Last year I wrote about Uber and Lyft’s battle against a California law that required them to treat their drivers as employees, rather than contractors. Then, in November, California voters passed Prop. 22, which exempted app-based drivers from that law, something Claire covered in detail. Two recent actions from the Biden Administration, which has positioned itself as pro-worker and pro-organized labor, indicate that the fight over how to classify gig workers is far from over, and that the administration will throw their weight toward increasing the rights of gig workers. These actions come as Uber, Lyft, and other emerging transportation companies reckon with their labor practices overall, amid a changing atmosphere as we emerge from COVID lockdown.
Last week the Department of Labor withdrew a Trump-era proposed rule change governing the definition of “independent contractor.” The Trump Administration’s proposed change would have deemphasized a number of factors that are used in deciding a worker’s classification, which would have weighted considerations toward classifying workers as independent contractors. By pulling the rule before it can go into effect, the existing rule, with six factors for consideration, remains in use under the Fair Labor Standards Act. This move comes in the same week in which the Secretary of Labor, Marty Walsh, voiced his support for gig workers being considered as employees and receiving benefits, like health insurance, in “a lot of cases.” While that’s far from a definitive course of action, when combined with the regulatory changes, the Secretary’s words indicate the Federal government will be paying attention to the classification fight going forward and is putting its weight behind pro-worker options. I’ll also note that in March Uber announced it will categorize its UK drivers (which total more than 70,000) as employees, bringing them into compliance with a recent court decision – meaning Uber is facing labor changes on both sides of the Atlantic.
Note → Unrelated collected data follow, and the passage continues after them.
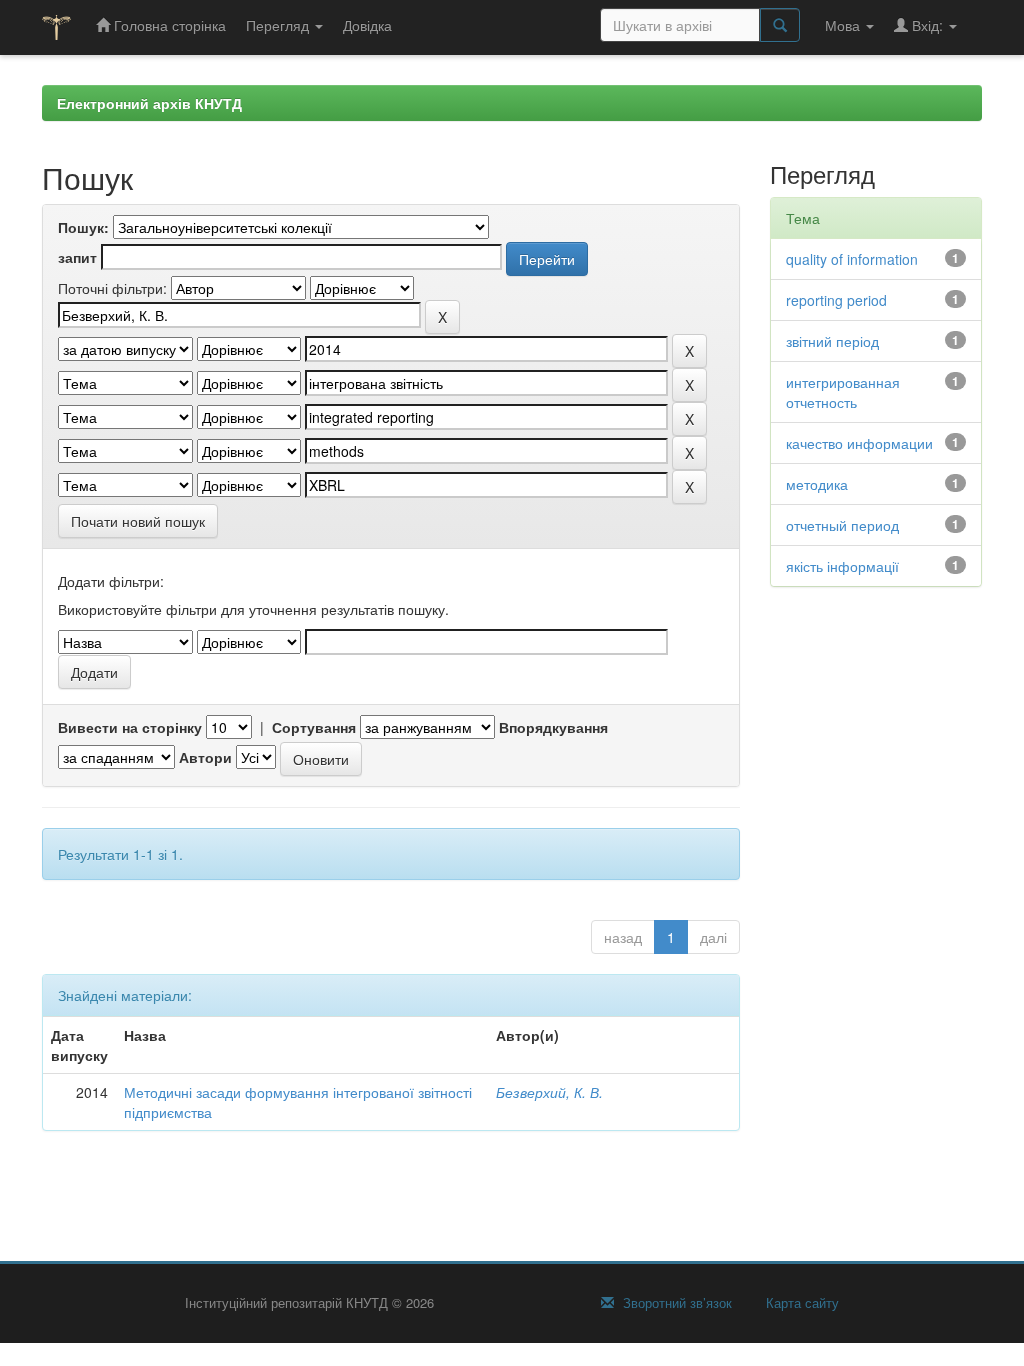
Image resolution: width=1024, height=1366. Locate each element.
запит (77, 257)
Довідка (367, 25)
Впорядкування (553, 727)
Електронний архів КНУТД (149, 103)
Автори (205, 757)
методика (817, 484)
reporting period (836, 300)
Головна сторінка (168, 25)
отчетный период (842, 525)
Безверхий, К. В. (549, 1092)
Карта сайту (800, 1303)
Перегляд (279, 25)
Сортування (314, 727)
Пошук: (83, 227)
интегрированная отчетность (843, 392)
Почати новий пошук (138, 521)
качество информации (859, 443)
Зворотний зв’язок (675, 1303)
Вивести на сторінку (130, 727)
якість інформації (842, 566)
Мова (844, 25)
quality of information (852, 259)
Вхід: (927, 25)
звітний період (832, 341)
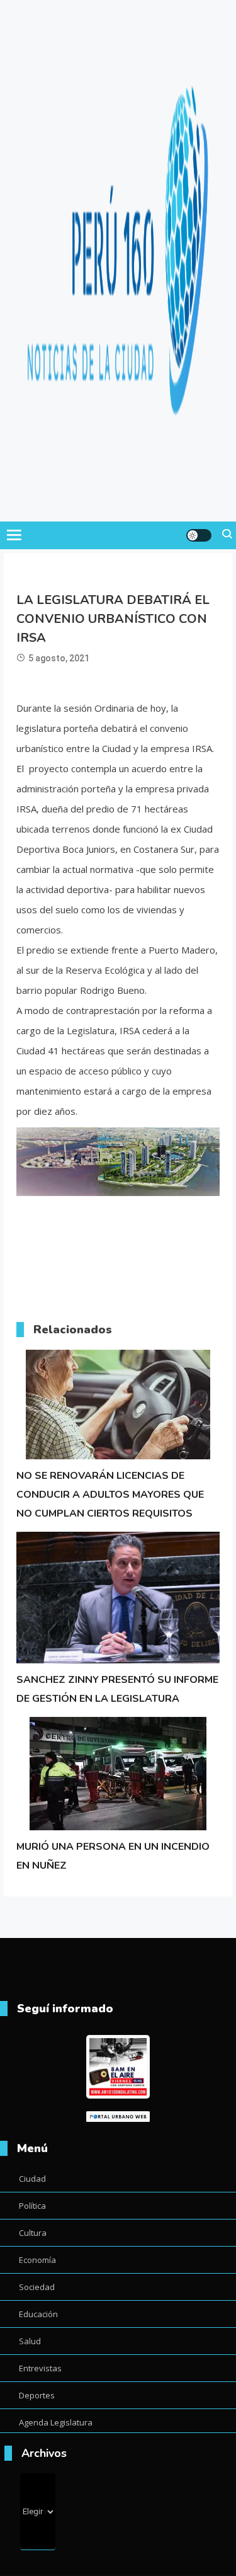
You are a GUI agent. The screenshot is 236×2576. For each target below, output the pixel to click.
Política (32, 2205)
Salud (30, 2341)
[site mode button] (198, 535)
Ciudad (32, 2178)
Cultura (33, 2232)
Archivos (44, 2453)
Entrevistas (40, 2368)
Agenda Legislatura (56, 2422)
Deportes (37, 2395)
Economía (37, 2259)
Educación (38, 2314)
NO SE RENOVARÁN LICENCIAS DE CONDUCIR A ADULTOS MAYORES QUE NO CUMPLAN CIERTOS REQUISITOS (110, 1494)
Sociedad (37, 2287)
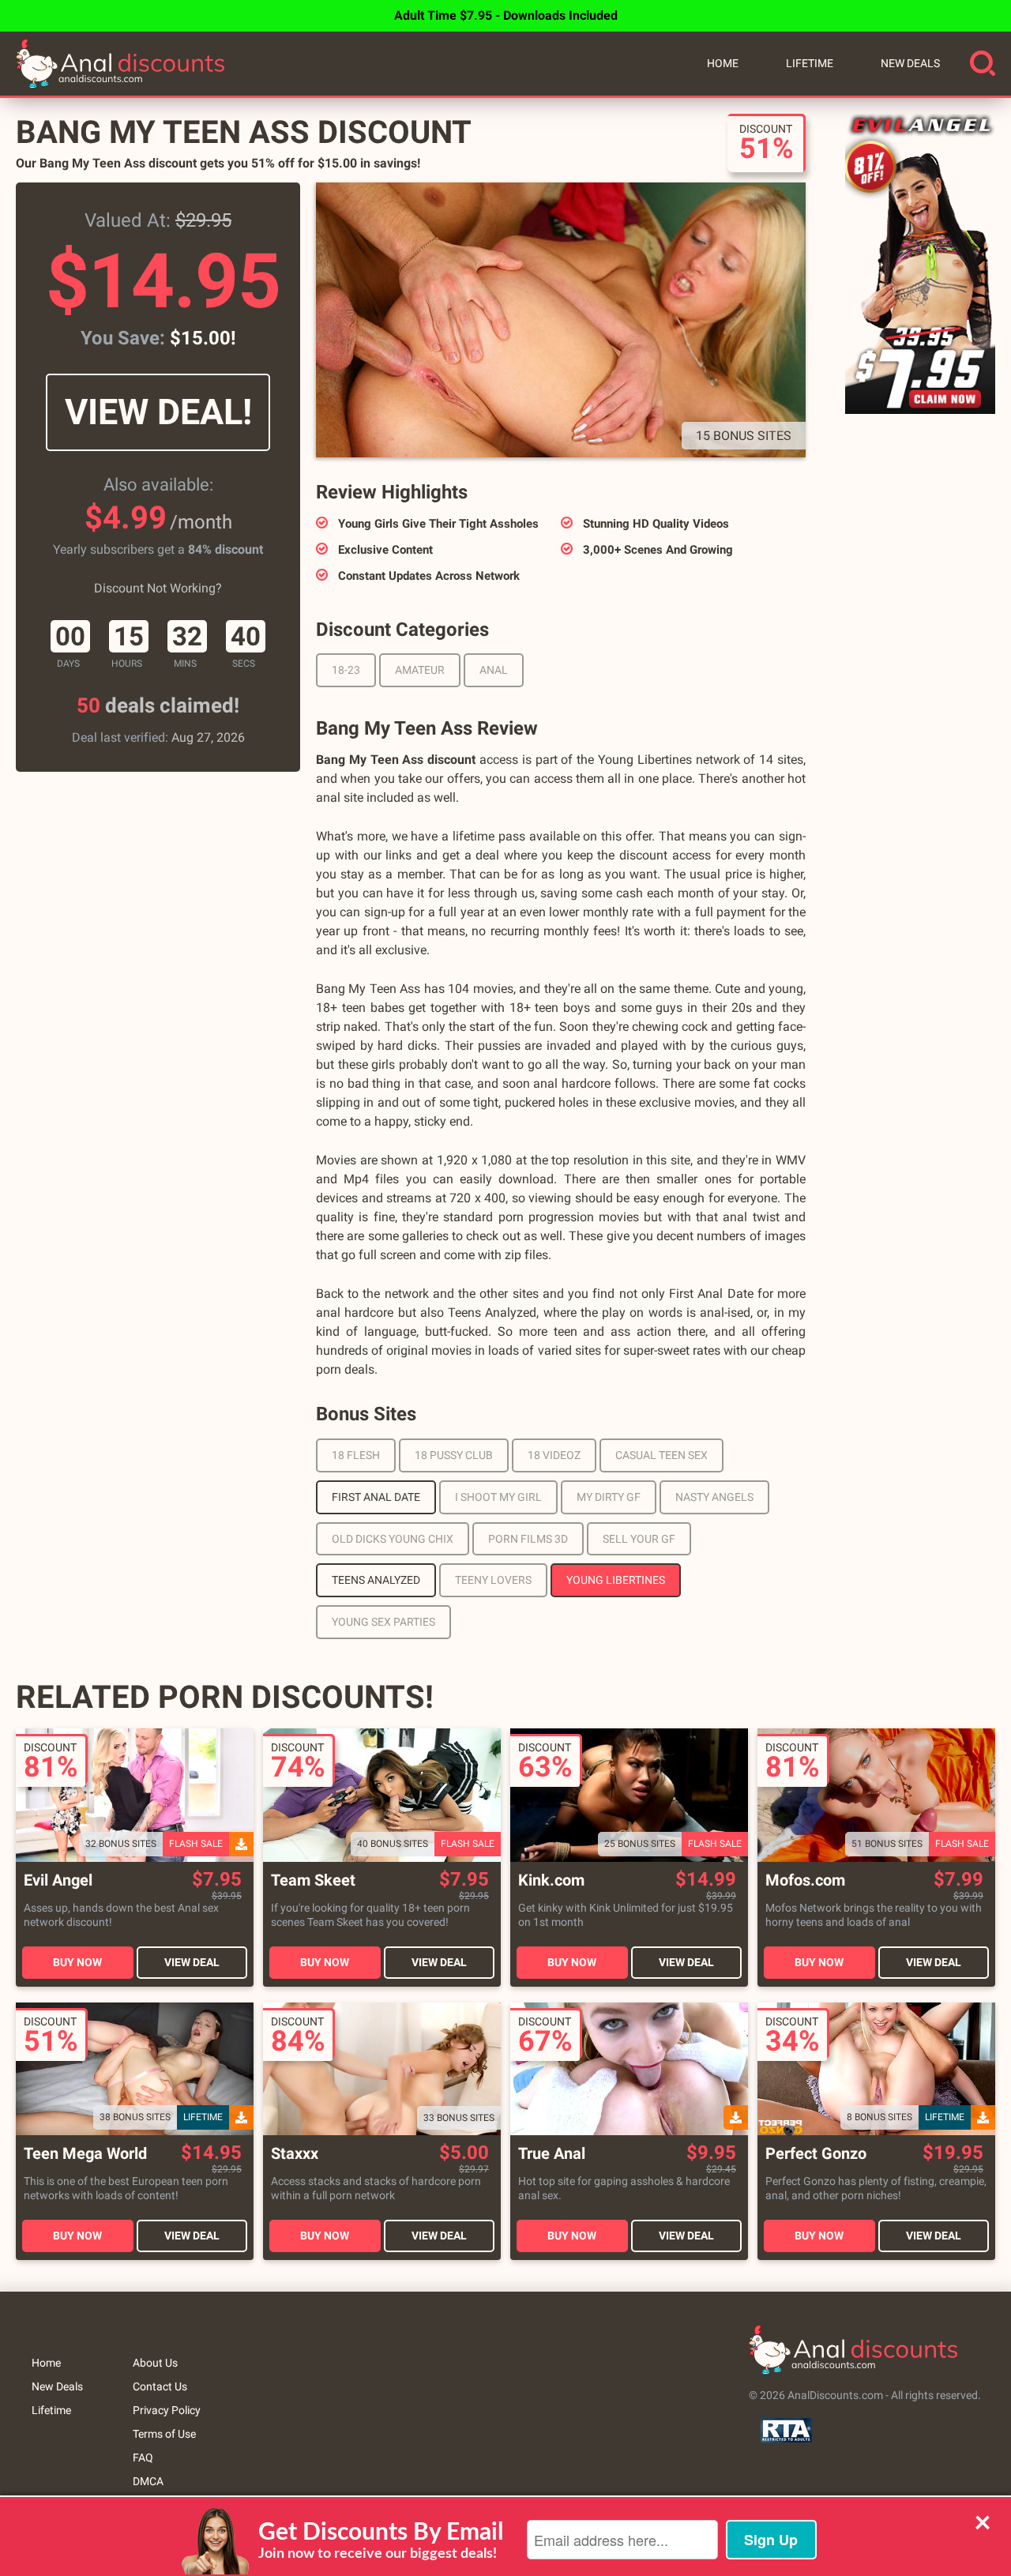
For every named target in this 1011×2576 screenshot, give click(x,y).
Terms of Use (164, 2433)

Uber and Lyft Need Drivers
While Uber and Lyft gird themselves for possible regulatory changes, they are also dealing with a shortage of drivers. In 2020 COVID lockdowns and the continued threat of the virus (along with the threat of monstrous customers…) cratered demand for rideshares, leading many drivers to move on from ridesharing. Now, with demand for rides growing as the world opens back up, both companies find themselves in need of more drivers and having to turn to financial incentives to recruit them. On the ground the shortage has raised prices and increased wait times for users.
At the same time as they have been recruiting more human drivers, both Uber and Lyft have purged their in-house development of automated vehicles. In December, Uber sold its automation efforts over to automated vehicle developer Aurora for roughly $4 billion. Then last month Lyft offloaded it’s automation program to a Toyota subsidiary for $550 million. For a long time the conventional wisdom was that the end-goal of the ridesharing companies was to automate their fleets and escape from having to deal with human employees (or contractors). Yet given that automation is still years away from widespread deployment and that only a few major corporations can afford the long term development costs of AVs, it seems Lyft and Uber are cutting their losses. That said, if they can survive COVID losses and changing demands, I’m sure they’ll be first in line to buy production AVs.
Emerging Tech and Emerging Labor Issues
Of course, Uber and Lyft are far from the only transportation-tech related companies with labor issues that have become apparent over the past year. Last year, as grocery deliveries exploded in popularity, Amazon drivers were coming up with unique ways of ensuring they got a crack at incoming orders – hanging their phones from trees as close to a Whole Foods as possible. The idea was that by leaving phones closer to the building they would be the first to be offered a delivery job via the gig-app Amazon Flex. Depending on your point of view this is either ingenious, or demonstrative of the gig economy pitting workers against each other. More recently Amazon has taken flack for making the delivery drivers who operate Amazon branded vans (yet are wait for it… contractors…) sign biometric consent forms. The forms give Amazon permission to use cameras and sensors to monitor drivers “100%” of the time they are working, in the name of safety, as the system can give audio alerts to drivers in real time. I can’t imagine that an AI-enabled camera that can yell corrections at you as you drive is anyone’s ideal boss, but here we are.
The gig economy is clearly not going away anytime soon, even if some gig jobs become automated. And now there is momentum for dealing with the employment issues around these companies and their platforms. Just where that momentum takes the labor market, and how it may change the relationship between platforms and workers, remains to be seen.